Tokiya hurlait pour parler, sous l'emprise de l'alcool.

- Les Okaïs empiètent sur notre territoire, vendent leur drogue dans nos rues et envoient leurs putes dans nos bars. Et toi ? Que fais-tu ? Rien ! Le déshonneur et la lâcheté s'abat sur notre famille par ta faute !

- Change de ton veux-tu, réclama l'oyabun, une guerre des familles provoquerait un bain de sang et des dommages collatéraux trop importants. Pour la sécurité des habitants, c'est trop risqué.

- Et nous là-dedans ? Ils la cherchent, la guerre, ils la provoquent même, mais ils savent qu'ils sont à l'abris tant que tu es aux commandes. Tout ça parce que t'es un mou, t'as rien sous ton smoking. T'as fait ton temps, il faut savoir passer les rênes.

- Passer les rênes ? A toi peut être ? Un fanatique de violence gratuite qui s'habille comme un écervelé sortit d'un groupe de pop, et qui plus est trimballe toujours une gonzesse en laisse ? Je ne laisserai pas ma famille être dirigé par un pervers comme toi.

Un des quatre lieutenants se risqua à intervenir :

- Laissons pour ce soir, nous pouvons reparler de ça un autre jour, en plus tu as bu Tok…

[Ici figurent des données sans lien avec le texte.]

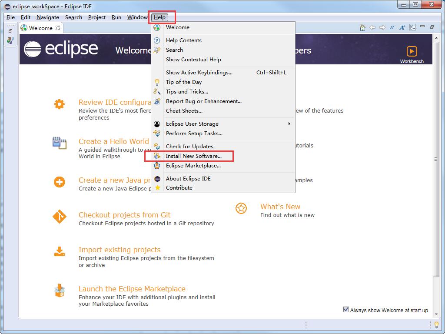Click the customize page icon on the toolbar
The height and width of the screenshot is (334, 445).
point(412,27)

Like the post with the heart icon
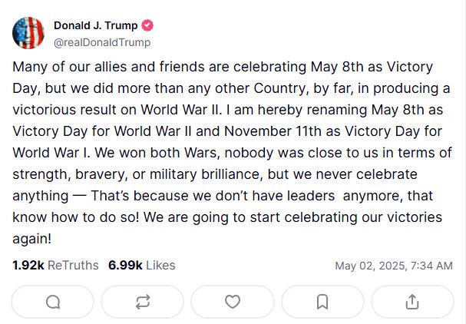[233, 302]
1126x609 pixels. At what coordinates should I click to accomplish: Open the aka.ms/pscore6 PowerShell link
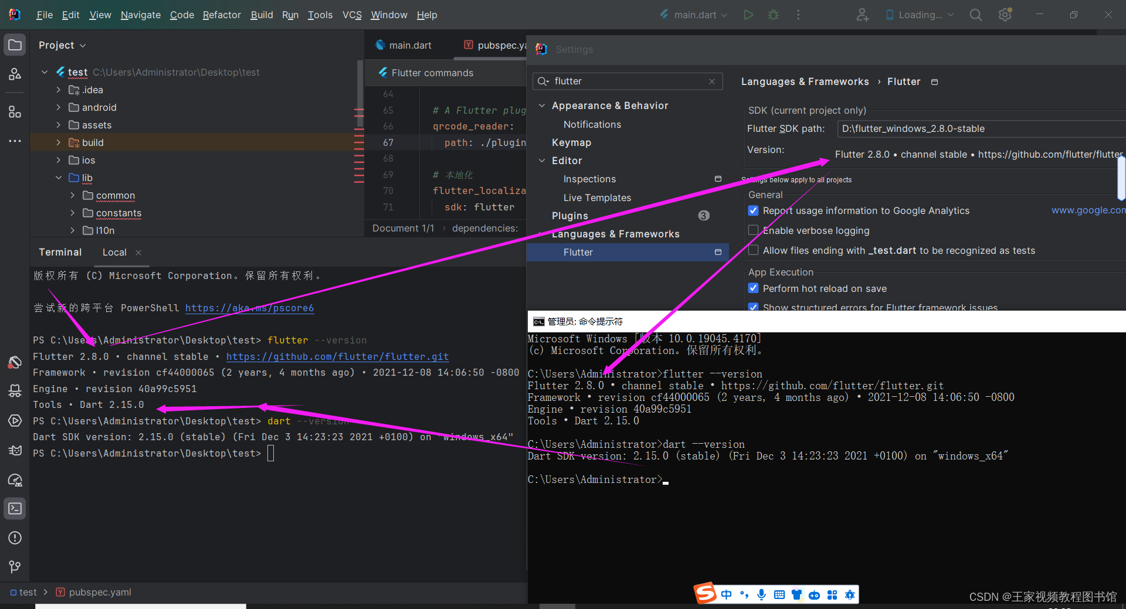(x=249, y=307)
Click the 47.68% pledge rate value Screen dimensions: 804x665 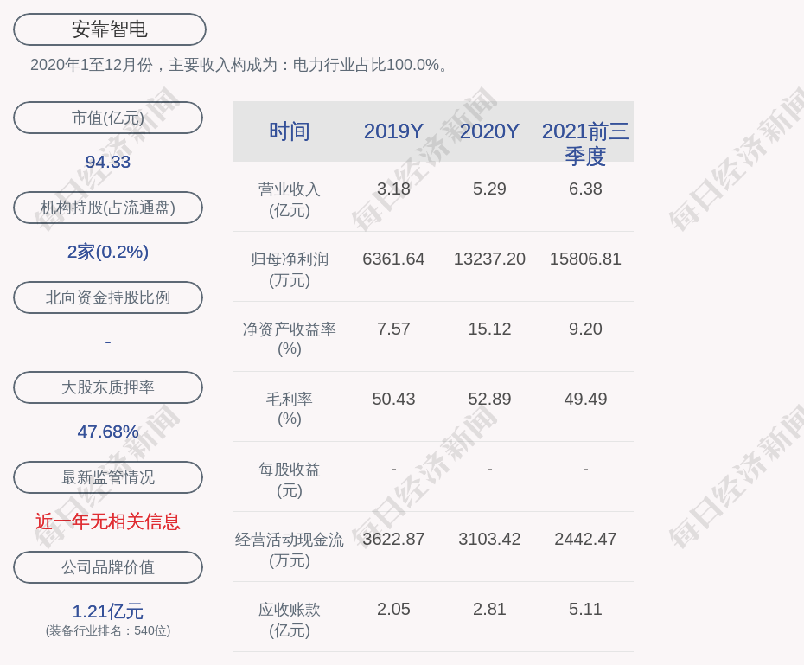pyautogui.click(x=108, y=432)
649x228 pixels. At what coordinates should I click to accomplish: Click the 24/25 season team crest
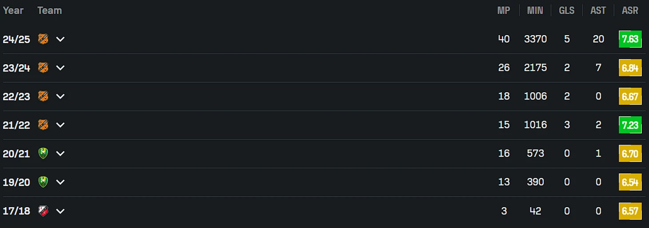(x=43, y=39)
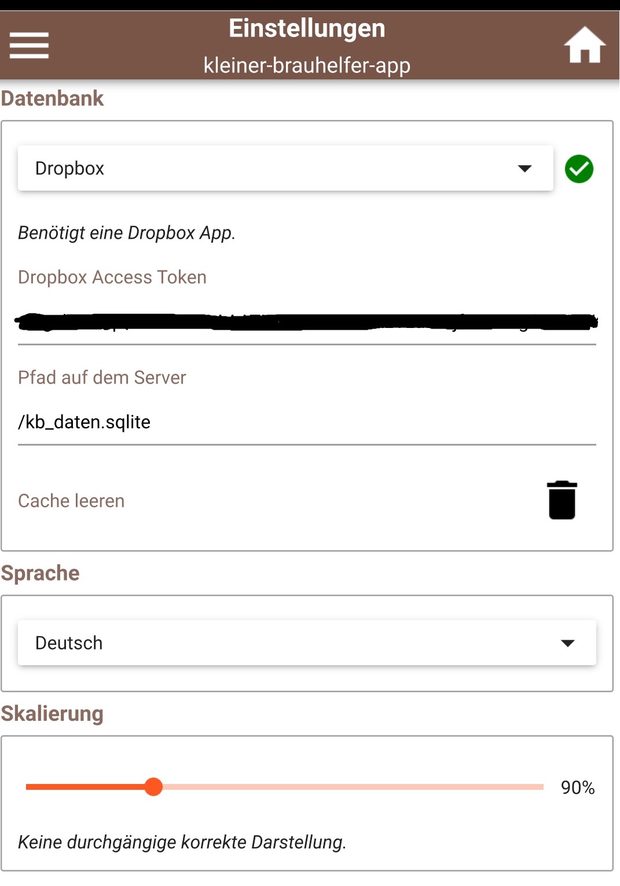Select the Datenbank section heading
The image size is (620, 886).
(x=53, y=99)
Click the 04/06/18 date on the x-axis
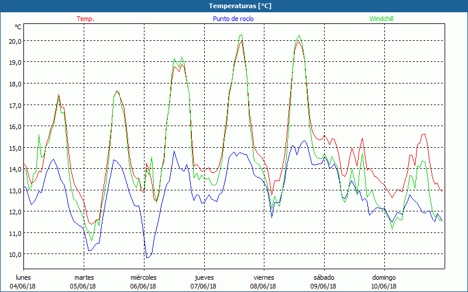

Le cadet se retourna et lança le whiskey contenu dans son verre au visage de son lieutenant. Le silence qui tomba n'était perturbé que par le bruit du liquide orangé goutant sur la moquette. Tokiya s'approcha de lui et grinça lentement :

- Ne m'appelle plus comme ça. Dorénavant, et ce pour tout le monde, je suis oyabun, et je n'aurai pas d'autre appellation jusqu’à ma mort. Compris ?

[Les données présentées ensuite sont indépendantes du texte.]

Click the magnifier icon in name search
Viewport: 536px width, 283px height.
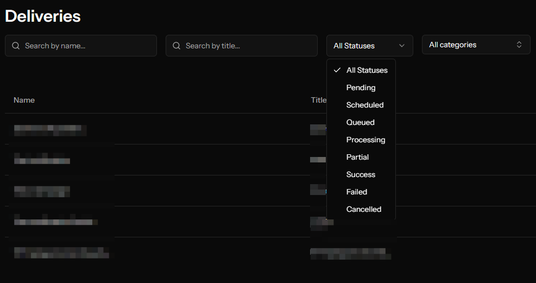pos(16,46)
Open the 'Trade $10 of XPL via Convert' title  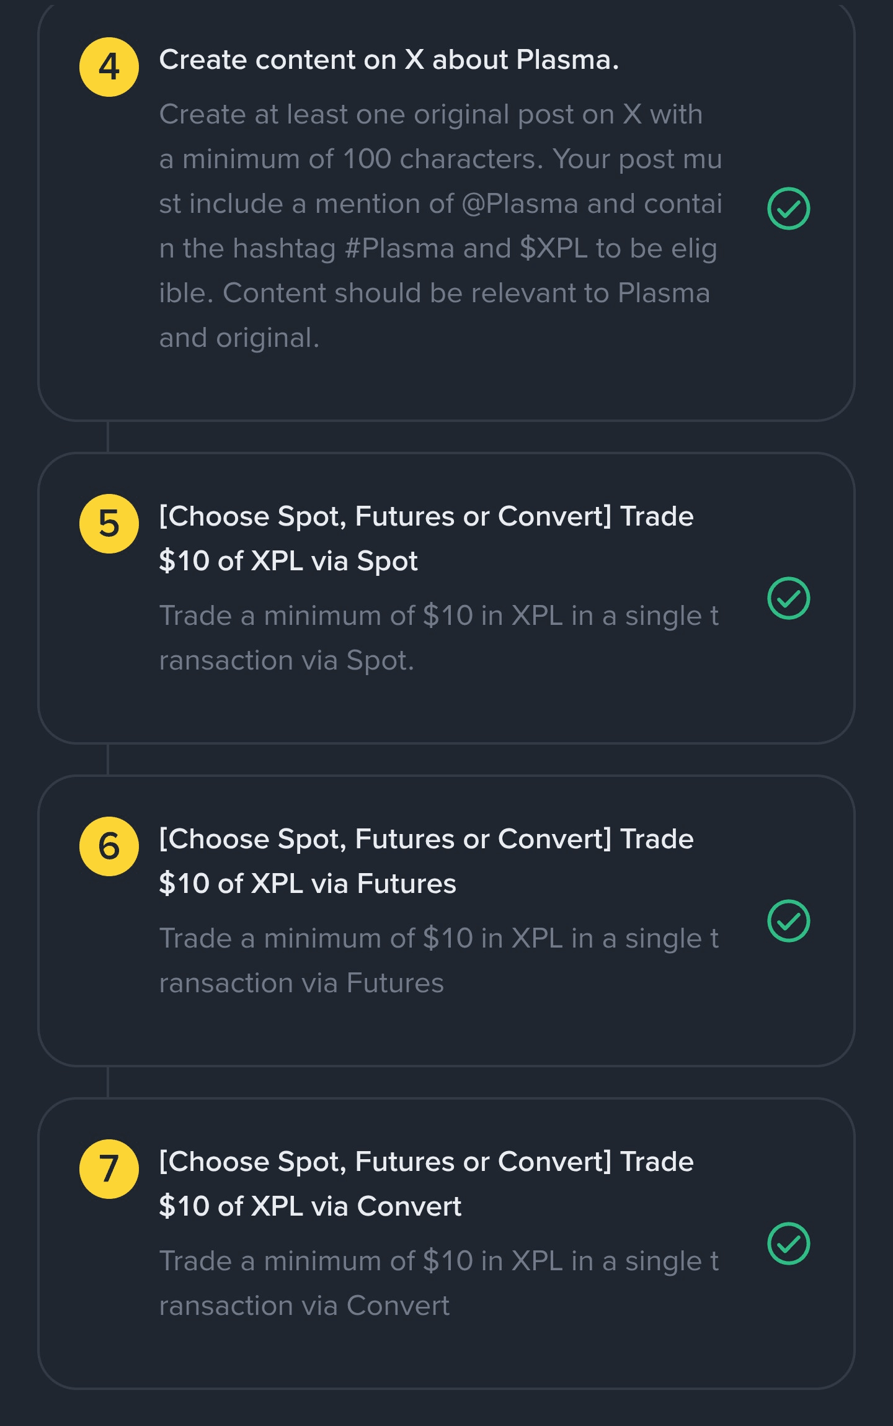426,1184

Son lieutenant hocha doucement la tête, les yeux rivés au sol. Le nouveau oyabun autoproclamé se retourna lentement, profitant de son autorité nouvelle pour écraser son interlocuteur du regard. Il ne tourna sa tête qu'au dernier moment, son dernier moment.

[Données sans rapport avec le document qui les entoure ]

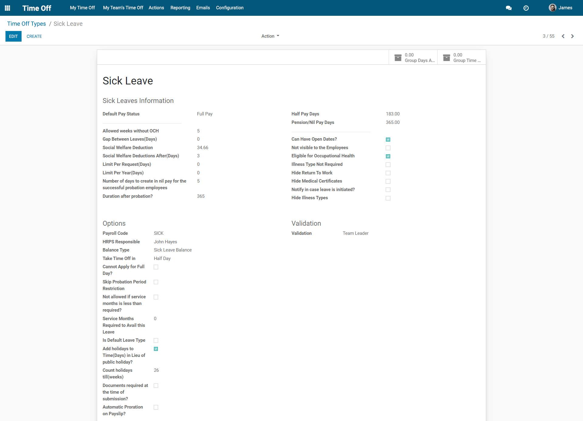Enable Add holidays to Time in Lieu checkbox
583x421 pixels.
pos(156,349)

La détonation précéda la perforation de sa boite crânienne. Le sang chaud moucheta la porte d'entrée de la suite royale et se déversa ensuite sur la moquette hors de prix. Le canon de l'arme du chef des yakuzas laissait s'échapper une mince fumée, représentative des dernières bribes de l'âme de Tokiya qui s'accrochaient encore à ce monde. Le corps sans vie de son bras droit gisait là, devant lui, la main encore serrée autour de la laisse.

Ryuji finit par baisser son arme. Les quatre costumés noir, malgré leur surprise, restaient stoïques, craignant que leur tour ne vienne dans les secondes suivantes.

- Emmenez le corps, ordonne l'oyabun.

Après un court instant d'hésitation, ils prirent le cadavre de leur supérieur pour l'emmener hors de la suite.

- Un instant. Laissez la fille.

La suite ne comptait désormais plus que le patriarche d'une grande famille de la pègre japonaise et une adolescente en sous-vêtements, bâillonnée, attachée et souillée. Ryuji s'approcha d'elle et s'agenouilla à sa hauteur. Elle tremblait.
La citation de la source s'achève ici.